> _Given data_

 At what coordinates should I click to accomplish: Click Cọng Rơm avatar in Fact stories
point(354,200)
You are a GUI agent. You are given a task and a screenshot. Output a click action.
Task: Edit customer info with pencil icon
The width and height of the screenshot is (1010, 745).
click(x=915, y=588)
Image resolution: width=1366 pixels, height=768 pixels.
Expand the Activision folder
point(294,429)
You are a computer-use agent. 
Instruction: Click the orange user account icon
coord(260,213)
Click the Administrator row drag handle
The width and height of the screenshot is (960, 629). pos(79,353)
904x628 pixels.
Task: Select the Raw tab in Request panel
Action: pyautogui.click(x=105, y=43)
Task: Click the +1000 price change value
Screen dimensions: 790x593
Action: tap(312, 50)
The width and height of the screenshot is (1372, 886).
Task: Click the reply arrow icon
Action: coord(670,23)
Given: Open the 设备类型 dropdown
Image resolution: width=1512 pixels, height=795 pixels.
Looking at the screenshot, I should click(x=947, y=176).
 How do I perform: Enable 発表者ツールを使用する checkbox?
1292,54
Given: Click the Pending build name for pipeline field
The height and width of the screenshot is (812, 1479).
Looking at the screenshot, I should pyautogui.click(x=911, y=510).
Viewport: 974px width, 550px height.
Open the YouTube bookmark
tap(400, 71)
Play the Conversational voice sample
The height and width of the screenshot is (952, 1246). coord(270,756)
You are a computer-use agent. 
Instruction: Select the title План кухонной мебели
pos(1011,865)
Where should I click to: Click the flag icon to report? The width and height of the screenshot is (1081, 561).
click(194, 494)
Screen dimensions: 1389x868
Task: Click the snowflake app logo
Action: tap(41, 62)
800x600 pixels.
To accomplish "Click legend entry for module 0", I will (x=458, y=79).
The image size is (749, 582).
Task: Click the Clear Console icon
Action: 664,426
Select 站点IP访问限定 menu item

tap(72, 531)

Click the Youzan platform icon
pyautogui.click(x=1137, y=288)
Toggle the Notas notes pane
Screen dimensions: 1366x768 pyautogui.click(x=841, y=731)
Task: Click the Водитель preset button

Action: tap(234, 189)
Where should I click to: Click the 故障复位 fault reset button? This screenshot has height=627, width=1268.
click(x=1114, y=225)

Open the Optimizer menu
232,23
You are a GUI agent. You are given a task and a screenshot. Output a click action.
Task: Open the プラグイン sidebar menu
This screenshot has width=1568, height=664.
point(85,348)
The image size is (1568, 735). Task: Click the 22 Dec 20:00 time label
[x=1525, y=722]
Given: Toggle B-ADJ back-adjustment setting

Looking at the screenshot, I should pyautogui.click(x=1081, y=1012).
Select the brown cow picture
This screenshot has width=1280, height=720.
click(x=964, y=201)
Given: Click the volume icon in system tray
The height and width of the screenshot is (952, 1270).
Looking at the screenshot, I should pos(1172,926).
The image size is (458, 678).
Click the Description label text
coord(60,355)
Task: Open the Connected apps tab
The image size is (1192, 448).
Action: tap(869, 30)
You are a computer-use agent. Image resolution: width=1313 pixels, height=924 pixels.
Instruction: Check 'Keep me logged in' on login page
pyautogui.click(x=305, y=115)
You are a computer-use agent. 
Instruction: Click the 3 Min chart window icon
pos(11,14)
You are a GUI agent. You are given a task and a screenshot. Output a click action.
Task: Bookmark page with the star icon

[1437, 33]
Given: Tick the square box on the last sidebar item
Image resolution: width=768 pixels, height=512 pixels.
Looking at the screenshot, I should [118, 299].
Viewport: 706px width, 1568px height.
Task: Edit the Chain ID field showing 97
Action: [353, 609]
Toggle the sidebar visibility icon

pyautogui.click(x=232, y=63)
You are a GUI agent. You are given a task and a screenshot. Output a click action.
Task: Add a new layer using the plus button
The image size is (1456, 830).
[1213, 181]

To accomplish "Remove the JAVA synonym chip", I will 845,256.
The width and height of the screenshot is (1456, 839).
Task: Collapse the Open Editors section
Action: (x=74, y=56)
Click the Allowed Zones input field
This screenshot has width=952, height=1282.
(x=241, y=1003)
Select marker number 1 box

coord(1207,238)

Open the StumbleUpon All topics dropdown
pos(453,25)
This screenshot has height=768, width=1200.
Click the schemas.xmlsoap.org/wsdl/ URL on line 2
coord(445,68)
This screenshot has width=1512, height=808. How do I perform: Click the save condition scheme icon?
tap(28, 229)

> _What you have to do_
Copy all of the entries above word for word, reproducing each line without any change.

> _Answer below_
 At what coordinates should I click to accomplish: Click Cọng Rơm avatar in Fact stories
point(354,200)
You are a GUI agent. You are given a task and a screenshot. Output a click action.
Task: Edit customer info with pencil icon
The width and height of the screenshot is (1010, 745).
click(x=915, y=588)
Image resolution: width=1366 pixels, height=768 pixels.
Expand the Activision folder
point(294,429)
You are a computer-use agent. 
Instruction: Click the orange user account icon
coord(260,213)
Click the Administrator row drag handle
The width and height of the screenshot is (960, 629). pos(79,353)
904x628 pixels.
Task: Select the Raw tab in Request panel
Action: pyautogui.click(x=105, y=43)
Task: Click the +1000 price change value
Screen dimensions: 790x593
Action: tap(312, 50)
The width and height of the screenshot is (1372, 886).
Task: Click the reply arrow icon
Action: coord(670,23)
Given: Open the 设备类型 dropdown
Image resolution: width=1512 pixels, height=795 pixels.
Looking at the screenshot, I should click(x=947, y=176).
 How do I perform: Enable 発表者ツールを使用する checkbox?
1292,54
Given: Click the Pending build name for pipeline field
The height and width of the screenshot is (812, 1479).
Looking at the screenshot, I should pyautogui.click(x=911, y=510).
Viewport: 974px width, 550px height.
Open the YouTube bookmark
tap(400, 71)
Play the Conversational voice sample
The height and width of the screenshot is (952, 1246). coord(270,756)
You are a computer-use agent. 
Instruction: Select the title План кухонной мебели
pos(1011,865)
Where should I click to: Click the flag icon to report? The width and height of the screenshot is (1081, 561).
click(194, 494)
Screen dimensions: 1389x868
Task: Click the snowflake app logo
Action: tap(41, 62)
800x600 pixels.
To accomplish "Click legend entry for module 0", I will (x=458, y=79).
The image size is (749, 582).
Task: Click the Clear Console icon
Action: 664,426
Select 站点IP访问限定 menu item

tap(72, 531)

Click the Youzan platform icon
pyautogui.click(x=1137, y=288)
Toggle the Notas notes pane
Screen dimensions: 1366x768 pyautogui.click(x=841, y=731)
Task: Click the Водитель preset button

Action: tap(234, 189)
Where should I click to: Click the 故障复位 fault reset button? This screenshot has height=627, width=1268.
click(x=1114, y=225)

Open the Optimizer menu
232,23
You are a GUI agent. You are given a task and a screenshot. Output a click action.
Task: Open the プラグイン sidebar menu
This screenshot has width=1568, height=664.
point(85,348)
The image size is (1568, 735). Task: Click the 22 Dec 20:00 time label
[x=1525, y=722]
Given: Toggle B-ADJ back-adjustment setting

Looking at the screenshot, I should pyautogui.click(x=1081, y=1012).
Select the brown cow picture
This screenshot has width=1280, height=720.
click(x=964, y=201)
Given: Click the volume icon in system tray
The height and width of the screenshot is (952, 1270).
Looking at the screenshot, I should pos(1172,926).
The image size is (458, 678).
Click the Description label text
coord(60,355)
Task: Open the Connected apps tab
The image size is (1192, 448).
Action: tap(869, 30)
You are a computer-use agent. Image resolution: width=1313 pixels, height=924 pixels.
Instruction: Check 'Keep me logged in' on login page
pyautogui.click(x=305, y=115)
You are a computer-use agent. 
Instruction: Click the 3 Min chart window icon
pos(11,14)
You are a GUI agent. You are given a task and a screenshot. Output a click action.
Task: Bookmark page with the star icon

[1437, 33]
Given: Tick the square box on the last sidebar item
Image resolution: width=768 pixels, height=512 pixels.
Looking at the screenshot, I should [118, 299].
Viewport: 706px width, 1568px height.
Task: Edit the Chain ID field showing 97
Action: [353, 609]
Toggle the sidebar visibility icon

pyautogui.click(x=232, y=63)
You are a GUI agent. You are given a task and a screenshot. Output a click action.
Task: Add a new layer using the plus button
The image size is (1456, 830).
[1213, 181]

To accomplish "Remove the JAVA synonym chip", I will 845,256.
The width and height of the screenshot is (1456, 839).
Task: Collapse the Open Editors section
Action: (x=74, y=56)
Click the Allowed Zones input field
This screenshot has width=952, height=1282.
(x=241, y=1003)
Select marker number 1 box

coord(1207,238)

Open the StumbleUpon All topics dropdown
pos(453,25)
This screenshot has height=768, width=1200.
Click the schemas.xmlsoap.org/wsdl/ URL on line 2
coord(445,68)
This screenshot has width=1512, height=808. How do I perform: Click the save condition scheme icon?
tap(28, 229)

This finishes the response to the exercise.